Unnecessary Large Memory Usage of Levenshtein Distance in Phobos
James Carr via Digitalmars-d
digitalmars-d at puremagic.com
Thu May 22 09:25:47 PDT 2014
I've begun work on this and my implementation in D passes all the
std.algorithm unit tests, but because it now uses a single array instead of
a matrix, path() no longer provides the correct answer.
I'm working on trying to amend it so that there is consistency.
On Thu, May 22, 2014 at 12:26 PM, Max Klyga via Digitalmars-d <
digitalmars-d at puremagic.com> wrote:
> You should make a pull request with this implementation adapted to
> std.algorithm interface
>
>
> On 2014-05-22 09:49:09 +0000, Nordlöw said:
>
> I justd discovered that the std.algorithm implementation of Levenshtein
>> Distance requires O(m*n) memory usage.
>>
>> This is not neccessary.
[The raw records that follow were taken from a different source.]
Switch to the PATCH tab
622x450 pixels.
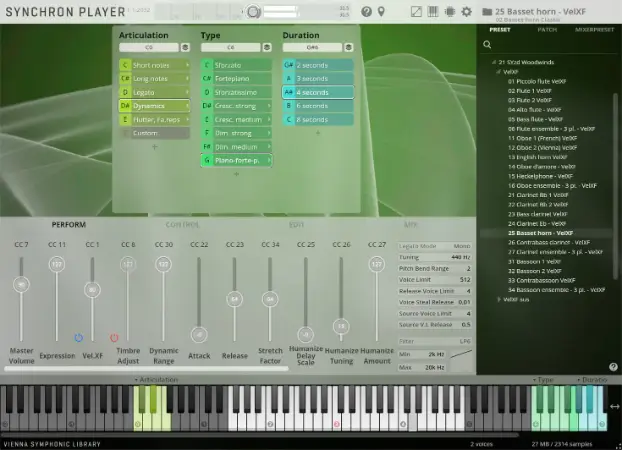(547, 29)
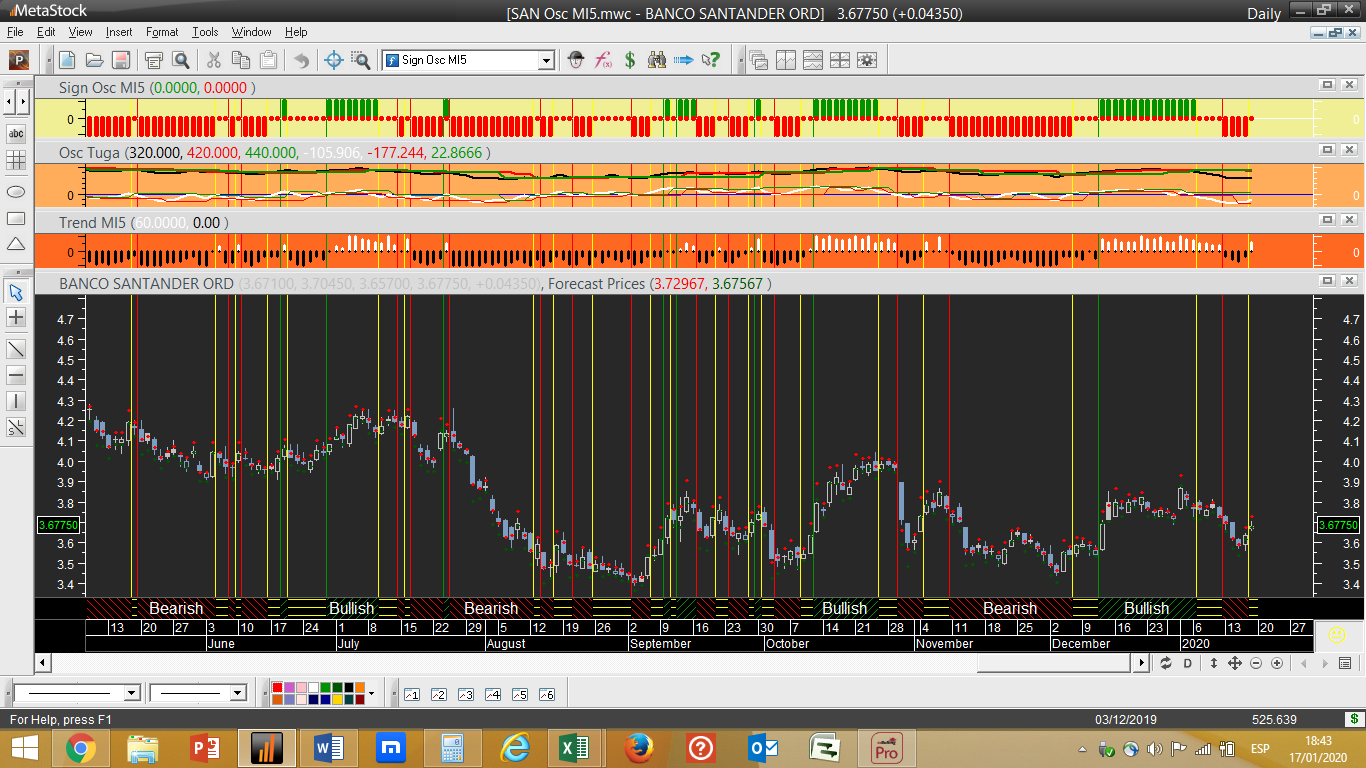Screen dimensions: 1366x768
Task: Switch to chart layout button 6
Action: (x=546, y=694)
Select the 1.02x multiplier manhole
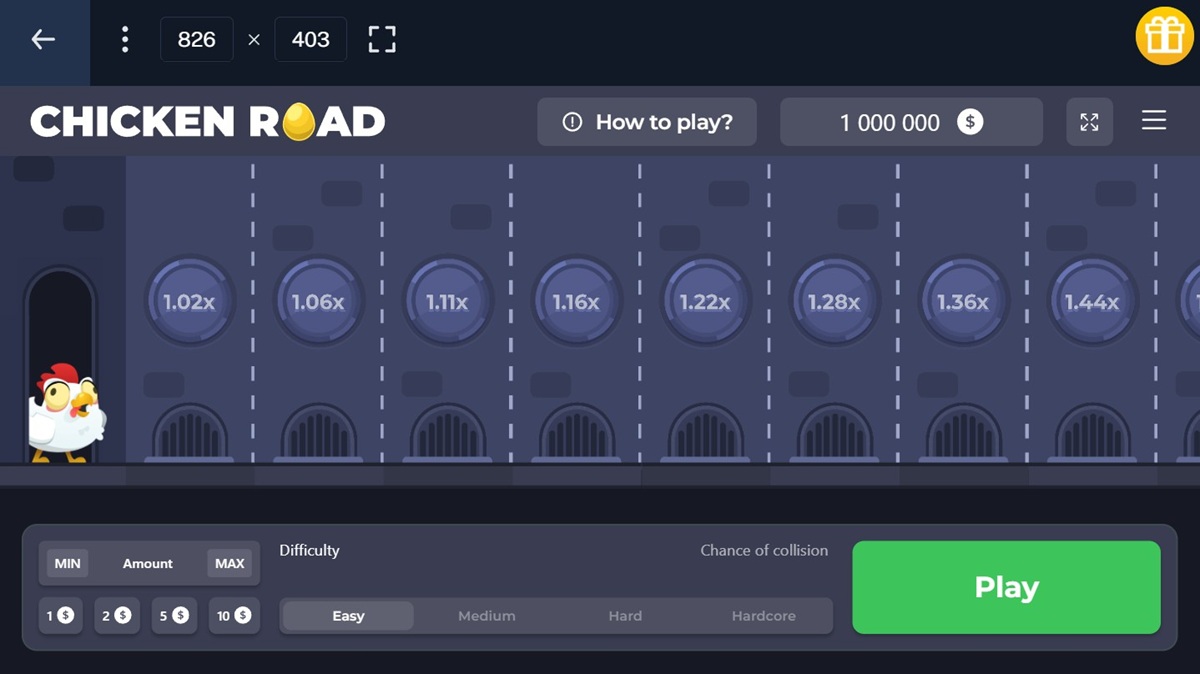 189,301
I have a C++-implementation of
>> Damerau-Levenshtein that requires only O(3*min(m,n)). Is anybody interested
>> in discussion modifying std.algorithm to make use of this?
>>
>> Here's C++ implementation:
>>
>>
>> template<class T> inline void perm3_231(T& a, T& b, T& c) {
>> T _t=a; a=b; b=c; c=_t;
>> }
>> template<class T> inline pure bool is_min(const T& a) {
>> return a == pnw::minof<T>();
>> }
>> template<class T> inline pure bool is_max(const T& a) {
>> return a == pnw::maxof<T>();
>> }
>>
>> template<class T, class D = size_t>
>> inline pure
>> D damerau_levenshtein(const T& s_, const T& t_,
>> D max_distance = std::numeric_limits<D>::max(),
>> D insert_weight = static_cast<D>(10),
>> D delete_weight = static_cast<D>(7),
>> D replace_weight = static_cast<D>(5),
>> D transposition_weight = static_cast<D>(3))
>> {
>> // reorder s and t to minimize memory usage
>> bool ook = s_.size() >= t_.size(); // argument ordering ok flag
>> const T& s = ook ? s_ : t_; // assure \c s becomes the \em longest
>> const T& t = ook ? t_ : s_; // assure \c t becomes the \em shortest
>>
>> const D m = s.size();
>> const D n = t.size();
>>
>> if (m == 0) { return n; }
>> if (n == 0) { return m; }
>>
>> // Adapt the algorithm to use less space, O(3*min(n,m)) instead of
>> O(mn),
>> // since it only requires that the previous row/column and current
>> row/column be stored at
>> // any one time.
>> #ifdef HAVE_C99_VARIABLE_LENGTH_ARRAYS
>> D cc_[n+1], pc_[n+1], sc_[n+1]; // current, previous and
>> second-previous column on stack
>> #elif HAVE_CXX11_UNIQUE_PTR
>> std::unique_ptr<D[]> cc_(new D[n+1]); // current column
>> std::unique_ptr<D[]> pc_(new D[n+1]); // previous column
>> std::unique_ptr<D[]> sc_(new D[n+1]); // second previous column
>> #else
>> auto cc_ = new D[n+1]; // current column
>> auto pc_ = new D[n+1]; // previous column
>> auto sc_ = new D[n+1]; // second previous column
>> //std::vector<D> cc_(n+1), pc_(n+1), sc_(n+1); // current, previous
>> and second previous column
>> #endif
>> D * cc = &cc_[0], * pc = &pc_[0], * sc = &sc_[0]; // pointers for
>> efficient swapping
>>
>> // initialize previous column
>> for (D i = 0; i < n+1; ++i) { pc[i] = i * insert_weight; }
>>
>> // second previous column \c sc will be defined in second \c i
>> iteration in outer-loop
>>
>> const auto D_max = std::numeric_limits<D>::max();
>>
>> // Computing the Levenshtein distance is based on the observation
>> that if we
>> // reserve a matrix to hold the Levenshtein distances between all
>> prefixes
>> // of the first string and all prefixes of the second, then we can
>> compute
>> // the values in the matrix by flood filling the matrix, and thus
>> find the
>> // distance between the two full strings as the last value computed.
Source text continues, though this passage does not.